• _TEXTO DADO_:
▬▬▬▬▬▬▬▬▬▬

Carlos Rodríguez Braun aclara ciertas imprecisiones --ampliamente difundidas-- acerca de las posturas de Adam Smith.
No hay en el libro lágrimas de cocodrilo hacia el servicio doméstico, habitualmente retratado con tintes dramáticos y cuasi-esclavistas por tantas feministas: “Las empleadas domésticas filipinas que trabajan en Hong Kong ganan tanto como un médico varón en la Filipinas rural. Las niñeras que emigran a Italia para trabajar tienen un salario entre siete y quince veces más alto de lo que podrían ganar en sus países de origen. ¿Son víctimas? Si es así, ¿en comparación con quién?”. Esto no significa que las mujeres vivan en un paraíso. No lo cree desde luego la autora, que señala y denuncia sus dificultades genuinas, la mayoría de las cuales relacionadas con nosotros, los varones.

▬▬▬▬▬▬▬▬▬▬

• _DATOS DE ENTRADA_:
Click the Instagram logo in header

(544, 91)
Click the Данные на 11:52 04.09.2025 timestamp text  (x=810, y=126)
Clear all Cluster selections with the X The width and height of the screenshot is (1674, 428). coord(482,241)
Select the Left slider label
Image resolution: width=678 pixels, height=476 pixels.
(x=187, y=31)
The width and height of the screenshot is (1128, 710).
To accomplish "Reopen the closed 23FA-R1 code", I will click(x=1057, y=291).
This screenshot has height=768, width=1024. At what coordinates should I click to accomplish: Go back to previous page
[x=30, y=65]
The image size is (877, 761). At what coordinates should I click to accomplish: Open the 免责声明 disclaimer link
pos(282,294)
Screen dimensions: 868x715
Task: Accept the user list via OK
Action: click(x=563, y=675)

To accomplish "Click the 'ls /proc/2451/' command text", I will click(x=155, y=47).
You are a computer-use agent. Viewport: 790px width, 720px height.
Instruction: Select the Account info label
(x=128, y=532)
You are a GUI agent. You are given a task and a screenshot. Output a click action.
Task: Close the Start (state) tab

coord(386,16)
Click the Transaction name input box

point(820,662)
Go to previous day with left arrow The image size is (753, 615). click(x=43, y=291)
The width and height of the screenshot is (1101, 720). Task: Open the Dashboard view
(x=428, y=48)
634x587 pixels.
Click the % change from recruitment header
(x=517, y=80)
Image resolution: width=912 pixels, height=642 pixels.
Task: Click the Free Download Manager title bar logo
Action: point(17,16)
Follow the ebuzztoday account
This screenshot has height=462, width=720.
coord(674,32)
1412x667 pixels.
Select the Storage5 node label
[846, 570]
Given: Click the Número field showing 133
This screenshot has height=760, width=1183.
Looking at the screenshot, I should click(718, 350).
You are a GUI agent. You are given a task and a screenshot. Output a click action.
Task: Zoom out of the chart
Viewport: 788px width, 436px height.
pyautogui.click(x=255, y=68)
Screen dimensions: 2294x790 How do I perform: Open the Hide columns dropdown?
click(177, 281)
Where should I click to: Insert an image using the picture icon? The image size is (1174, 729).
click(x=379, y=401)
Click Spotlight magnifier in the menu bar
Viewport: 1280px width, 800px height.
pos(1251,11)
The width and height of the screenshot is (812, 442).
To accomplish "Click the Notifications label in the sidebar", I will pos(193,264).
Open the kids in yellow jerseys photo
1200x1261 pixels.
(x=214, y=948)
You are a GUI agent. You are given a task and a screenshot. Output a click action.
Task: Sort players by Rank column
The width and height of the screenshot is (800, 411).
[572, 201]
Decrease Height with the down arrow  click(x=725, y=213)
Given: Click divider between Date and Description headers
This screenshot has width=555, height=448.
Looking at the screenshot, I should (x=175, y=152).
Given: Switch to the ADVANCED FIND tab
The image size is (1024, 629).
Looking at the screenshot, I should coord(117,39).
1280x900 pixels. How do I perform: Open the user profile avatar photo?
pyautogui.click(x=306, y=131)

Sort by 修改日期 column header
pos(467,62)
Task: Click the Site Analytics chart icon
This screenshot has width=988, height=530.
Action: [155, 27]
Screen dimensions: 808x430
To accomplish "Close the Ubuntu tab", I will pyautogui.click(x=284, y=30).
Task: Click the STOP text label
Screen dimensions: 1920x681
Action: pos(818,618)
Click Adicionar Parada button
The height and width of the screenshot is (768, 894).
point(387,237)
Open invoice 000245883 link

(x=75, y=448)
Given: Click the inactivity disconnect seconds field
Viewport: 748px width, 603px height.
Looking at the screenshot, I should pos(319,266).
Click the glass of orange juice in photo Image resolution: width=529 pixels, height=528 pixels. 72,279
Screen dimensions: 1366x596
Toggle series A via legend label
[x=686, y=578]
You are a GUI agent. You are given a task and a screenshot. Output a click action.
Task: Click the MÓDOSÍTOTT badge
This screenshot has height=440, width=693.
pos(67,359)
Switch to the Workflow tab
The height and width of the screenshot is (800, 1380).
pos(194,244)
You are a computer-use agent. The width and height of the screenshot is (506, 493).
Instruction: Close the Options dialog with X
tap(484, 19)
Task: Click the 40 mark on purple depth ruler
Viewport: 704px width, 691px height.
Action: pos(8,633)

▬▬▬▬▬▬▬▬▬▬

• _PARTES DEL EJERCICIO_:
1/ Responde con datos del texto sobre el servicio doméstico:
(a) ¿Quién aclara ciertas imprecisiones acerca de las posturas de Adam Smith?
(b) ¿Cuántas veces más alto es el salario de las niñeras que emigran a Italia que lo que podrían ganar en sus países de origen?
(c) Según la autora, ¿con quiénes se relaciona la mayoría de las dificultades genuinas de las mujeres?
2/ Retoma el texto sobre el servicio doméstico y continúalo a partir de su última oración.
Las filas son un material aparte, sin relación con el texto sobre el servicio doméstico.

• _RESULTADOS DEL EJERCICIO_:
1/
(a) Carlos Rodríguez Braun.
(b) Entre siete y quince veces más alto.
(c) Con los varones.

2/
Cuando habla de economía, Katrine Marçal puede tener asimismo una visión ponderada y acertada, por ejemplo, cuando cuestiona el PIB como medición de la economía real, entre otras cosas por no tomar en consideración el trabajo remunerado de las mujeres en las casas. También atina cuando critica el reduccionismo de la economía neoclásica y del ‘homo economicus', obsesionado con la racionalidad y la eficiencia. Es el que ridiculizó el mismo Charles Dickens con el personaje de Thomas Gradgrind en Tiempos difíciles; o el del chiste del economista —tiene que ser un hombre, porque hay bobadas básicamente masculinas— que en vez de decirle a su amada “te quiero”, le dice: “nuestras funciones de utilidad son interdependientes”.
En cambio, lo deficiente de este volumen son apenas reiteraciones de tonterías proclamadas por hombres. Por ejemplo, los topicazos sobre la crisis y el supuesto mercado libre, o esta fabulosa distorsión de la pobreza en el mundo: “la otra mitad del planeta se muere de hambre”, precisamente cuando el hambre por primera vez en la historia es un fenómeno extraordinariamente aislado.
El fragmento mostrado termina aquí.